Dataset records
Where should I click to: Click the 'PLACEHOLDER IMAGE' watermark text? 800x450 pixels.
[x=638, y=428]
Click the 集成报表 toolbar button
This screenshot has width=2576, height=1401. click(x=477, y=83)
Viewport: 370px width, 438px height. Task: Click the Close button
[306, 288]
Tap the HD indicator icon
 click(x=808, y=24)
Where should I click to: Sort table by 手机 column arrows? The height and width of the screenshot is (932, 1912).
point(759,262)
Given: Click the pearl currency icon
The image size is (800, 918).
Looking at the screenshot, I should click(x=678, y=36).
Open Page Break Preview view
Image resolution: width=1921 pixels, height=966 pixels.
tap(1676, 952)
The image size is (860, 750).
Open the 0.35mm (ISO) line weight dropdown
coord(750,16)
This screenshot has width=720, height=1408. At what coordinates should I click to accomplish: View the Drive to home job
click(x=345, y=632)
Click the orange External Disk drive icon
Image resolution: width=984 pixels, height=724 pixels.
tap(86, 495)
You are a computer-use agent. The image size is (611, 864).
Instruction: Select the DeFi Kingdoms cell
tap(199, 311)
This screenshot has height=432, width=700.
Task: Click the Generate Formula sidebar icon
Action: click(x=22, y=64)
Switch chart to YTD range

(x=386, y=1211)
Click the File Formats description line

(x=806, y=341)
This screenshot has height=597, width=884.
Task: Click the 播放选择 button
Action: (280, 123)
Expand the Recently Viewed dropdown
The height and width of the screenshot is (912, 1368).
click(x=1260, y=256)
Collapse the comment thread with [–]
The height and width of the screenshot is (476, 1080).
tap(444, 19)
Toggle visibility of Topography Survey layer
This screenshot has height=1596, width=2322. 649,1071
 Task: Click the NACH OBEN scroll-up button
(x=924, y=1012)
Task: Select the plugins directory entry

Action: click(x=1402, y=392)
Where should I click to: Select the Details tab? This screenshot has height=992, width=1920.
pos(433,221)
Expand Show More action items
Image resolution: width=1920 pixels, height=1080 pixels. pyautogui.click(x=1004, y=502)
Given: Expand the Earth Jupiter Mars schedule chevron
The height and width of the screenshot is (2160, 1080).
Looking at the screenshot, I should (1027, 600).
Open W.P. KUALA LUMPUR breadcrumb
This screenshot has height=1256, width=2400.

## Short exercise
Copy out every one of the items above, word for word and in the same order.

## Solution to the exercise
Where should I click to: Click the 'PLACEHOLDER IMAGE' watermark text? 800x450 pixels.
[x=638, y=428]
Click the 集成报表 toolbar button
This screenshot has width=2576, height=1401. click(x=477, y=83)
Viewport: 370px width, 438px height. Task: Click the Close button
[306, 288]
Tap the HD indicator icon
 click(x=808, y=24)
Where should I click to: Sort table by 手机 column arrows? The height and width of the screenshot is (932, 1912).
point(759,262)
Given: Click the pearl currency icon
The image size is (800, 918).
Looking at the screenshot, I should click(x=678, y=36).
Open Page Break Preview view
Image resolution: width=1921 pixels, height=966 pixels.
tap(1676, 952)
The image size is (860, 750).
Open the 0.35mm (ISO) line weight dropdown
coord(750,16)
This screenshot has width=720, height=1408. At what coordinates should I click to accomplish: View the Drive to home job
click(x=345, y=632)
Click the orange External Disk drive icon
Image resolution: width=984 pixels, height=724 pixels.
tap(86, 495)
You are a computer-use agent. The image size is (611, 864).
Instruction: Select the DeFi Kingdoms cell
tap(199, 311)
This screenshot has height=432, width=700.
Task: Click the Generate Formula sidebar icon
Action: click(x=22, y=64)
Switch chart to YTD range

(x=386, y=1211)
Click the File Formats description line

(x=806, y=341)
This screenshot has height=597, width=884.
Task: Click the 播放选择 button
Action: (280, 123)
Expand the Recently Viewed dropdown
The height and width of the screenshot is (912, 1368).
click(x=1260, y=256)
Collapse the comment thread with [–]
The height and width of the screenshot is (476, 1080).
tap(444, 19)
Toggle visibility of Topography Survey layer
This screenshot has height=1596, width=2322. 649,1071
 Task: Click the NACH OBEN scroll-up button
(x=924, y=1012)
Task: Select the plugins directory entry

Action: click(x=1402, y=392)
Where should I click to: Select the Details tab? This screenshot has height=992, width=1920.
pos(433,221)
Expand Show More action items
Image resolution: width=1920 pixels, height=1080 pixels. pyautogui.click(x=1004, y=502)
Given: Expand the Earth Jupiter Mars schedule chevron
The height and width of the screenshot is (2160, 1080).
Looking at the screenshot, I should (1027, 600).
Open W.P. KUALA LUMPUR breadcrumb
This screenshot has height=1256, width=2400.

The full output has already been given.